I'm wonding if we should allow a method that returns a junction that is allowed to collapse the original:
if 4 < $j.collapse and $j.collapse < 2 { say "never executed"; }
But that's probably not a good idea, just by looking at the implementation complexity of Quantum::Entanglement. People will just have to learn that junctions don't obey ordering laws.
Well, I suspect that junctions will have to be references and just collapse every time. Observe:
my $x = any(1, 2, 3, 4, 5); print "SHOULD NOT RUN" if (is_prime($x) && is_even($x) && $x > 2);
This only works if $x collapses. Same for matching junctioned strings:
my $a = any (<a b c>); print "Boo!" if $a ~ /a/ and $a ~ /b/ and $a ~ /c/;
(perhaps I meant to use ~~, I don't quite remember :) )
Either way, autocollapsing juntions is a Good Thing IMHO, and the only remaining confusion (to go back to my initial post) is that the only case that doesn't work is when you instance a junction twice as a pair of same literals:
print "SUCCESS, unfortunately" if (is_prime(any(1, 2, 3, 4, 5)) && is_even(any(1, 2, 3, 4, 5)) && any(1, 2, 3, 4, 5) > 2);
Hope I'm making sense. Been a hard day at work. ;)
What if junctions collapsed into junctions of the valid options under some circumstances, so
my $x = any(1,2,3,4,5,6,7); if(is_prime($x) # $x = any(2,3,5,7) and is_even($x) # $x = any(2) and $x > 2) # $x = any()
This is Just Wrong, IMO. How confusing is it going to be to find that calling is_prime($x) modifies the value of $x despite it being a very simple test operation which appears to have no side effects?

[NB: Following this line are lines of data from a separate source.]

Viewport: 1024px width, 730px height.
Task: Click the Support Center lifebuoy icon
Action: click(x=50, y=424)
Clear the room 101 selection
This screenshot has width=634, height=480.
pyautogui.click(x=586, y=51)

As far as I can see it, in the example, it's perfectly logical for is_prime($x), is_even($x) and $x > 2 to all be true, because an any() junction was used. If an all() junction was used it would be quite a different matter of course, but I would see is_prime() called on an any() junction as returning true the moment it finds a value inside that junction which is prime. It doesn't need to change $x at all.
In a way, you're sort of asking 'has $x got something that has the characteristics of a prime number?' and of course, $x has - several of them, in fact (but the count is not important).